Wow... very nice! Thanks!


----------



## Yasashiku (Apr 27, 2006)

I'd like a new siggy and possibly avatar if you could get it into your busy schedule, oh great one. I have the ideas in this thead: *Posts # 1 and 7* Link removed

Thanks!


----------



## xTYRANTx (Apr 27, 2006)

> with black ANBU gear, and with his mask off, with thim holding it, around his neck, or half off, what ever is easier. I want him to have a head band that has a sort of ziggy s, or a backwards z, with a cross through it, like Itachi's, wrapped around the visible shoulder. I also want his hair to be lighter, and for his eyes to be crystal blue. And if you could, make it so he has a zabuza sword, or some sort of nice looking weapon.


 


Find me the stock and ill be more than glad to make you a sig, I manipulate pictures and graphics, I'm not a very good artist


----------



## xTYRANTx (Apr 27, 2006)

DEMON!!! Your siggy:



I really like how this one turned out, the stock you gave me was great!

Link removed


----------



## Cecylia (Apr 27, 2006)

Should I look elsewhere?


----------



## xTYRANTx (Apr 27, 2006)

check you pm's - im working on it right now


----------



## Yasashiku (Apr 27, 2006)

here

that, or find some other good ANBU thing if you can. Also, my avatar, is you can find a mask better then this, that would be ok  here

btw, this is Sukotto


----------



## xTYRANTx (Apr 28, 2006)

Cecylia:


A faily simple design - what do ya think? 

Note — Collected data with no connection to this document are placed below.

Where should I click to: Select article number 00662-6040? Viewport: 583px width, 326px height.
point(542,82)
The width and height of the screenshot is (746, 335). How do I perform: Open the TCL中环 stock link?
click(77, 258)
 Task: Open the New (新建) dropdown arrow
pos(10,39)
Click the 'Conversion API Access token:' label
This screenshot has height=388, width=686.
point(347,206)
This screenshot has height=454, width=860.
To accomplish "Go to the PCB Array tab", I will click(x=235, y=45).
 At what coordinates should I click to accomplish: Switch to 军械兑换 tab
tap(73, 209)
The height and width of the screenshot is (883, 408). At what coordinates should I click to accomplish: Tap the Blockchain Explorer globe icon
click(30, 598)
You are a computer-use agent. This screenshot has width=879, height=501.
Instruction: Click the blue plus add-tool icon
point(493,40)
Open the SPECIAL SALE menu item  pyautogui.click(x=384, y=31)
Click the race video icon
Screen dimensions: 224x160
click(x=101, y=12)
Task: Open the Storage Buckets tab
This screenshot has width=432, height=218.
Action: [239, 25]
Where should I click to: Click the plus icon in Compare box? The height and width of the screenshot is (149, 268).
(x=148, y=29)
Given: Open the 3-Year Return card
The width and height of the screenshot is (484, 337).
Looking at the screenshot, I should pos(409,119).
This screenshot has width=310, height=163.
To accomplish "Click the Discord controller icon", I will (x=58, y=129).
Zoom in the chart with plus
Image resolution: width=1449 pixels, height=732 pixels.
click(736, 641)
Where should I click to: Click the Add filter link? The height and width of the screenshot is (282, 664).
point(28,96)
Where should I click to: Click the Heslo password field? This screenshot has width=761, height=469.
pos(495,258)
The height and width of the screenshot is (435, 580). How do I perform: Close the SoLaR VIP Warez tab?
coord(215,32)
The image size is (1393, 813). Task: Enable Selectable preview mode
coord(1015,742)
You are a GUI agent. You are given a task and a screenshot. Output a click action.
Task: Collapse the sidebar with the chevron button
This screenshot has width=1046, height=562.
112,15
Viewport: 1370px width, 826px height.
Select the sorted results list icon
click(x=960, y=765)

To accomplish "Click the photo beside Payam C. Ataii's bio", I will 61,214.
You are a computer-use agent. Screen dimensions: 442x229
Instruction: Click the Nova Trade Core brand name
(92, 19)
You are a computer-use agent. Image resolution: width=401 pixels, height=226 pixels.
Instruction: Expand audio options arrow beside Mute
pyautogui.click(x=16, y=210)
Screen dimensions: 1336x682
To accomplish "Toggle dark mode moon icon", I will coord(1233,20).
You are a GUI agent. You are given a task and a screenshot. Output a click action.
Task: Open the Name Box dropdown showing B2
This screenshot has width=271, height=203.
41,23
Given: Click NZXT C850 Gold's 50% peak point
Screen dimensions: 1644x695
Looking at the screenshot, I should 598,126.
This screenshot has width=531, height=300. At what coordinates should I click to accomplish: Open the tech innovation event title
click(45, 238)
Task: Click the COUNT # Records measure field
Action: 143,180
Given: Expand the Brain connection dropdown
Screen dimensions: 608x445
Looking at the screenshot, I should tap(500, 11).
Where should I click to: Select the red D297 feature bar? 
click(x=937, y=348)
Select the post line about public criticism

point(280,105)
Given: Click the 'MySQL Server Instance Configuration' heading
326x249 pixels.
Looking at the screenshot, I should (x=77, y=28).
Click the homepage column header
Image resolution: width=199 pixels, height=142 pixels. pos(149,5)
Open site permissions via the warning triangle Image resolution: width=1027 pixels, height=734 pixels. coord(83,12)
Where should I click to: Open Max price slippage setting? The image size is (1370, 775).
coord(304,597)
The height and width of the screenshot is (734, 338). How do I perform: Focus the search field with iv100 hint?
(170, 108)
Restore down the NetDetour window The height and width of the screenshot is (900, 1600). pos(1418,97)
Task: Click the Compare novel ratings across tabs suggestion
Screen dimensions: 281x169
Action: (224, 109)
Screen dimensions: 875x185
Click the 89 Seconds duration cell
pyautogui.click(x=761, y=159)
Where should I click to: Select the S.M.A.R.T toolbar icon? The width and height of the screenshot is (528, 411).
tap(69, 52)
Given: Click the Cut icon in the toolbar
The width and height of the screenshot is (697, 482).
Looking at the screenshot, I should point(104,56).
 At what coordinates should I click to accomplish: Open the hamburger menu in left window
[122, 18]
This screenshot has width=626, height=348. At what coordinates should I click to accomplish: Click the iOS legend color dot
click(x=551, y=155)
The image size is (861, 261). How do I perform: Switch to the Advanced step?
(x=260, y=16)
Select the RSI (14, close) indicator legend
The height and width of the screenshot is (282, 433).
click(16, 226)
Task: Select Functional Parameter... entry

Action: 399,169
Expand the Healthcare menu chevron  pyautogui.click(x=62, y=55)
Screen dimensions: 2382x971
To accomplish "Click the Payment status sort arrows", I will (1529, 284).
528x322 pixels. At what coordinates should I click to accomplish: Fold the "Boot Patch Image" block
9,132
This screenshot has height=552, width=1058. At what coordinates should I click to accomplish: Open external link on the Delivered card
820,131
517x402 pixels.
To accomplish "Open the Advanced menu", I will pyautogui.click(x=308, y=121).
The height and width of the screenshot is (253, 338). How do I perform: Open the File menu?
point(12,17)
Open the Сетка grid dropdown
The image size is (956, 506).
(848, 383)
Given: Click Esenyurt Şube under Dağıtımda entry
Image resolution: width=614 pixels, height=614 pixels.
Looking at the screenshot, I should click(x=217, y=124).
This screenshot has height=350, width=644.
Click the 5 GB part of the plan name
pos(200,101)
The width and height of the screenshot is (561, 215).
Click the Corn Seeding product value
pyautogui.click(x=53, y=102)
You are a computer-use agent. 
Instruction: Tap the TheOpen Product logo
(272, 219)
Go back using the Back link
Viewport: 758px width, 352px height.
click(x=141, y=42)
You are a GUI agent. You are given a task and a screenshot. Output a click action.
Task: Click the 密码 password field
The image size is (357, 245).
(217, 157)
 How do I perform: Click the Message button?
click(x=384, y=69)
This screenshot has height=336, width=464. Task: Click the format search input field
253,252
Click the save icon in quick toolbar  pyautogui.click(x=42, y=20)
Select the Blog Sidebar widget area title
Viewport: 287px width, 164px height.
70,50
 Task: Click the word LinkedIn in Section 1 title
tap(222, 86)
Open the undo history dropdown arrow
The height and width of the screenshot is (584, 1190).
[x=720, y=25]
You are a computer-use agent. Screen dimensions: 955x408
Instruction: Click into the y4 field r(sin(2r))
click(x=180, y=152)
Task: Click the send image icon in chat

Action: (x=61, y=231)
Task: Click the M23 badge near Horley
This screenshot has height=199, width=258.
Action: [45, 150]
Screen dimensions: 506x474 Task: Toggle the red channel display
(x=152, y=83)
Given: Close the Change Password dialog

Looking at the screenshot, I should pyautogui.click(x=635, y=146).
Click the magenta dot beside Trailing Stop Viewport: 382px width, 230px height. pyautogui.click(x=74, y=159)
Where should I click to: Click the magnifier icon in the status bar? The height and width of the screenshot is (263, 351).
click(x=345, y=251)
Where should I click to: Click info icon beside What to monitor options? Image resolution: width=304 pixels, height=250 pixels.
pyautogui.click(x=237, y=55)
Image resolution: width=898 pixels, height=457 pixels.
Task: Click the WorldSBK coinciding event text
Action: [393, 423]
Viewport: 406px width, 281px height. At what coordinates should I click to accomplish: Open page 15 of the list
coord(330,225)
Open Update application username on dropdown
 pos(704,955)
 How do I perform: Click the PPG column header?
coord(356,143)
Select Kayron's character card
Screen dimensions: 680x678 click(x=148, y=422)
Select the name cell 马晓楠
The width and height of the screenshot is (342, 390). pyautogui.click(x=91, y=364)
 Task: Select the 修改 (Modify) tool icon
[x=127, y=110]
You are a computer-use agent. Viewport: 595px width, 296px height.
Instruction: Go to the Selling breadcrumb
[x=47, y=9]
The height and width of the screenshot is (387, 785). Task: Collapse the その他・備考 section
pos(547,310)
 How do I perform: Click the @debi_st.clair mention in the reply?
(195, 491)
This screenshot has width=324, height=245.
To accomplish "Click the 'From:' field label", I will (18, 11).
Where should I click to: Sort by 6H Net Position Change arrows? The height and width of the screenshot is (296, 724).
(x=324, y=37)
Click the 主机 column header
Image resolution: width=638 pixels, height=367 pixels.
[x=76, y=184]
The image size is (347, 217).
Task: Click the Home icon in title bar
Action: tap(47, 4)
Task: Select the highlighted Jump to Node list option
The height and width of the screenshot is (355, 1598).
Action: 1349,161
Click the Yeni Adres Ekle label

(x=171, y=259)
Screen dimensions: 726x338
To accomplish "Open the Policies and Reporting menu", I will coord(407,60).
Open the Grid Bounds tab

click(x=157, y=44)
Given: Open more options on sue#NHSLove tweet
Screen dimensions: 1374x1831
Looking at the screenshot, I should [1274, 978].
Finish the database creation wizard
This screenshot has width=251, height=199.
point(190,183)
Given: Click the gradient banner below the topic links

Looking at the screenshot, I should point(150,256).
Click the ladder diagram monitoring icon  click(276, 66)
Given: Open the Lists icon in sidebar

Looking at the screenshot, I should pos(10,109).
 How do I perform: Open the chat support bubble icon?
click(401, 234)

And if you dont use Mozilla i made a non-popout so there isnt that big gray box above it:



Ah! My Goddess OVA
The Third ~Aoi Hitomi no Shoujo~


----------



## $!@de (Apr 28, 2006)

So if your not busy then ya get me a sig your the best eva


----------



## xTYRANTx (Apr 28, 2006)

sure np - I'm out for tonight, but you'll have it by tomoro after noon


----------



## $!@de (Apr 28, 2006)

Ok dude my old kyuubi sig sucked I need to have variety or sumthin so night man I better turn in to


----------



## Cecylia (Apr 28, 2006)

Tyrant, that is beautiful!! I knew you were good, but I really am amazed. Thank you so very much!!!


*kiss*

Strange, my sig doesn't show up in this post, but it shows up in another post of mine..


----------



## xTYRANTx (Apr 28, 2006)

glad you like it Cicylia  



			
				$!@de said:
			
		

> my old kyuubi sig sucked I need to have variety or sumthin



 

you dont have one of those little voices that tell you to stop talking do you


----------



## TenShikami (Apr 28, 2006)

Could you please make me a sig? It's a pretty challenging one and no one's succeded or wanted to try so far...
Sig:
Size: A bit bigger than my current sig.
Stock-Link removed, Central 46, and Light: swim instructor
Colors: Black, Red, Yellow & Orange(others if you feel like it)
Text:"Ten Shikami" somewhere on it. And "Student Of The Rasengan" below that, in smaller letters.
Other: Can you try to take all the other text out of the sig other than the stuff I aksed you to write? Also, please try not to make it too confusing.
Thanks!


----------



## xTYRANTx (Apr 28, 2006)

sounds easy enough  ill take a crack at it


----------



## TenShikami (Apr 28, 2006)

thanx man!


----------



## $!@de (Apr 29, 2006)

xTYRANTx said:
			
		

> glad you like it Cictlia
> 
> 
> 
> ...


there are voices for that sort of thing?


----------



## xTYRANTx (Apr 29, 2006)

Tonight's progress:

I started, Shikami's - I'm trying to figure out what to do for slade, and made myself a new sig and avy!!


----------



## Cecylia (Apr 29, 2006)

*wave* hi tyrant!    I'm lovin the sig, just droppin by to say thanks one more time!


----------



## xTYRANTx (Apr 29, 2006)

Thanks! Glad you like it, but for the record I didn't draw the sig, I made it.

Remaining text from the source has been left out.